Communiqué de presse

Égypte. Il faut relâcher le journaliste gréviste de la faim détenu à l’isolement

Les autorités égyptiennes doivent libérer immédiatement et sans conditions Abdallah Elshamy, un journaliste de la section arabe d’Al Jazeera qui a été placé à l’isolement dans une prison de très haute sécurité et privé de soins médicaux en raison malgré une longue grève de la faim, a déclaré Amnesty International jeudi 15 mai 2014.

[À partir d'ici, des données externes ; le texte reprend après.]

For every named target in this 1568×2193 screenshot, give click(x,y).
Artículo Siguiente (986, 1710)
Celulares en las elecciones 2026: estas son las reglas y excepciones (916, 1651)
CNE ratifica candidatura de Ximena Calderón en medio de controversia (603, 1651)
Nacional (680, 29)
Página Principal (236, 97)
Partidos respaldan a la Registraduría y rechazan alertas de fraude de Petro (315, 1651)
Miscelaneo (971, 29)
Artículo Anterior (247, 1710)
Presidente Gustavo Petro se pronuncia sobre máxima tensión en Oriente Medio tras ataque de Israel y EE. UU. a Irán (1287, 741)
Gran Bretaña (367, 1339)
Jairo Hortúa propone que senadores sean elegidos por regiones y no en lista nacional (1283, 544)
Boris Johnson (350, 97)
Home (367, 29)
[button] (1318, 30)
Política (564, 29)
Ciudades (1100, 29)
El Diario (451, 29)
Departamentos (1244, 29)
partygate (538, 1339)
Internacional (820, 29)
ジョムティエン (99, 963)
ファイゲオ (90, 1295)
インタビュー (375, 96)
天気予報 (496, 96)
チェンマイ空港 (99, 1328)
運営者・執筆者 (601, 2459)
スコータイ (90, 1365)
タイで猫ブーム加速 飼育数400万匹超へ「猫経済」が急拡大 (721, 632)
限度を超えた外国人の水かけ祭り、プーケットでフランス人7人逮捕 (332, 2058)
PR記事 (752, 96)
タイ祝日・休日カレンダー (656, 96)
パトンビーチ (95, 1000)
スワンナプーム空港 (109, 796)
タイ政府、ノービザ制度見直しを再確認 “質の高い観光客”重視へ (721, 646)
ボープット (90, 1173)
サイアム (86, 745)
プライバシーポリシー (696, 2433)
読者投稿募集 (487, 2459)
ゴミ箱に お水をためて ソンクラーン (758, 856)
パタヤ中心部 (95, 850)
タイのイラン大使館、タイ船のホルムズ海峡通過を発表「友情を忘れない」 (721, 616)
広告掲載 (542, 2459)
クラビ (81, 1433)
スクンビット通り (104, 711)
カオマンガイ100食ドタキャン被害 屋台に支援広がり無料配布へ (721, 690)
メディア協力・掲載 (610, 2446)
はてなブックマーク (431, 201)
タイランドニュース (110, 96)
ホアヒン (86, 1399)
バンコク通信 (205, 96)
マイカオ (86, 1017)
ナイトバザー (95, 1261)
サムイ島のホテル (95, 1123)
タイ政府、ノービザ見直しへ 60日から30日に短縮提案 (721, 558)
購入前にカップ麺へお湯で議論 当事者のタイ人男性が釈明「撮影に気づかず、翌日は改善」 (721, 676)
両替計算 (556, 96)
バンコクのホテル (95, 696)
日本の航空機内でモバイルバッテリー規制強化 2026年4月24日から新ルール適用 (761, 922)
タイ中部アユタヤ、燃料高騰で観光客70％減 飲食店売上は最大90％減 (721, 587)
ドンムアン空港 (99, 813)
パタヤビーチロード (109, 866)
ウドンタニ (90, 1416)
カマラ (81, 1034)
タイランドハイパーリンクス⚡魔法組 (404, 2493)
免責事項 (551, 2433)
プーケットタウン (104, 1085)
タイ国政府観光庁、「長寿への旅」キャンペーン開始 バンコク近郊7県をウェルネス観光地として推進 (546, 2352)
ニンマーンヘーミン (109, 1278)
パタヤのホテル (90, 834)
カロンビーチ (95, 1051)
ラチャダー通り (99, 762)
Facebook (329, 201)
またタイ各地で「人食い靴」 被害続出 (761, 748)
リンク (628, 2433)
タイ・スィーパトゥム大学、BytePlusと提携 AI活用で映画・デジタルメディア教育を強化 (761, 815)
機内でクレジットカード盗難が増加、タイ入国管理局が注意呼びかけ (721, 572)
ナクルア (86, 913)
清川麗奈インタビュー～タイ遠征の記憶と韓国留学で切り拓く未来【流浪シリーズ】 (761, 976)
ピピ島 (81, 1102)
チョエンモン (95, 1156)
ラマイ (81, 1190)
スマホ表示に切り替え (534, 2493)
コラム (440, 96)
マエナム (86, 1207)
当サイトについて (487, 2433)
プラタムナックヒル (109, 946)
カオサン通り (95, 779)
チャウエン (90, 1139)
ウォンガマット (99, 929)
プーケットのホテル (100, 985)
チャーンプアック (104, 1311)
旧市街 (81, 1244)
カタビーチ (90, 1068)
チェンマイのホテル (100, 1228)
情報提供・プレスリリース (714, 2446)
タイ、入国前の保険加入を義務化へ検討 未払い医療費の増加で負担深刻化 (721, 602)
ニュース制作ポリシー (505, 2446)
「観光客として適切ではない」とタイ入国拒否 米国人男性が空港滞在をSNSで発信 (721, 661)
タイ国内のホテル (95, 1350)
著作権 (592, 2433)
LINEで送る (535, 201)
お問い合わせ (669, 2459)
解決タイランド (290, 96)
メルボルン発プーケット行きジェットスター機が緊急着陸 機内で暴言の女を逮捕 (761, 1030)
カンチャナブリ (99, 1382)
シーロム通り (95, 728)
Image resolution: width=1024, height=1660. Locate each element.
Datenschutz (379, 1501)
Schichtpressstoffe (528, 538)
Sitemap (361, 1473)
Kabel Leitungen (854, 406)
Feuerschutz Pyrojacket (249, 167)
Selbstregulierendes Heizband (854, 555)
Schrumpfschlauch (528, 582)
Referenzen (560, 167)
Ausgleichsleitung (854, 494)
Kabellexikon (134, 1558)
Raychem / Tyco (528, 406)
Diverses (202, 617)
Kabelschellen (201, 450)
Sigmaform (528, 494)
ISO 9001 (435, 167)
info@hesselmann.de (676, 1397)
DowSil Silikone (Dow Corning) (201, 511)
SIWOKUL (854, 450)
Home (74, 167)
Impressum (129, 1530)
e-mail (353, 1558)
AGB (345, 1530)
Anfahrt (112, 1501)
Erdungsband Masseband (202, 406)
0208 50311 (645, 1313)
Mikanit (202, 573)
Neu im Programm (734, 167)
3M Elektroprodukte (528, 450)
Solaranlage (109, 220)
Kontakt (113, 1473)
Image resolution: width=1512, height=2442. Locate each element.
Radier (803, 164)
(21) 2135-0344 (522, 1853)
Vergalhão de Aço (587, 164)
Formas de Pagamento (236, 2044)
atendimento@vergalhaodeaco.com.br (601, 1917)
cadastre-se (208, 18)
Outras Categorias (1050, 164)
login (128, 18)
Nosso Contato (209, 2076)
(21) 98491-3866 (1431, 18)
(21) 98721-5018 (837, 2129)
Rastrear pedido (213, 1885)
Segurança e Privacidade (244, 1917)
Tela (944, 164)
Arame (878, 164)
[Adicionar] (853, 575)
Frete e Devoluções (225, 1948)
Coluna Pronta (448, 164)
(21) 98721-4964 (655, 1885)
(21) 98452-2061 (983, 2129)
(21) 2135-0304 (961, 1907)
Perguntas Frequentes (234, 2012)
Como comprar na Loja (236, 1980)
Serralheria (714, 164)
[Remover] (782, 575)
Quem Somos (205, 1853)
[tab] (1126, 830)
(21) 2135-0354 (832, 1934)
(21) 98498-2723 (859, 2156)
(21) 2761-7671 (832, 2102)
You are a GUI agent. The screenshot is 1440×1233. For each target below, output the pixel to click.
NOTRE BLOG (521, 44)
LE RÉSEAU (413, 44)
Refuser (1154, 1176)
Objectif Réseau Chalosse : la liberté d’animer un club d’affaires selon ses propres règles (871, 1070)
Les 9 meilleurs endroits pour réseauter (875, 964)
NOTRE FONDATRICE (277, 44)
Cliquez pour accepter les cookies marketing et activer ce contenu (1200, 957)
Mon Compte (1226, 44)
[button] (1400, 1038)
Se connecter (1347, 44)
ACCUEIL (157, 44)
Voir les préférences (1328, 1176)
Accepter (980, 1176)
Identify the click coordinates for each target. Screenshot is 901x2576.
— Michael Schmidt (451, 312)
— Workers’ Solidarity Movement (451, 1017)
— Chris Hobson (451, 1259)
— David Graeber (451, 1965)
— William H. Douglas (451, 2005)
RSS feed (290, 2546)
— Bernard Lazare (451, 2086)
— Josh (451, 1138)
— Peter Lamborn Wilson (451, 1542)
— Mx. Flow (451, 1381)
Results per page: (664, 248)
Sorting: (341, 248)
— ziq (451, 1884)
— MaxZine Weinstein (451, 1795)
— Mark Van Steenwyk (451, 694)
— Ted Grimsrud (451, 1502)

Abdallah Elshamy mène depuis le 21 janvier 2014 une grève de la faim et sa santé s’est nettement dégradée, d’après les dernières informations. Lundi 12 mai, il a été retiré de sa cellule de la prison de Tora Istiqbal et, malgré de nombreux appels en ce sens, les autorités n’ont pas informé ni sa famille ni son avocat du lieu où il se trouvait.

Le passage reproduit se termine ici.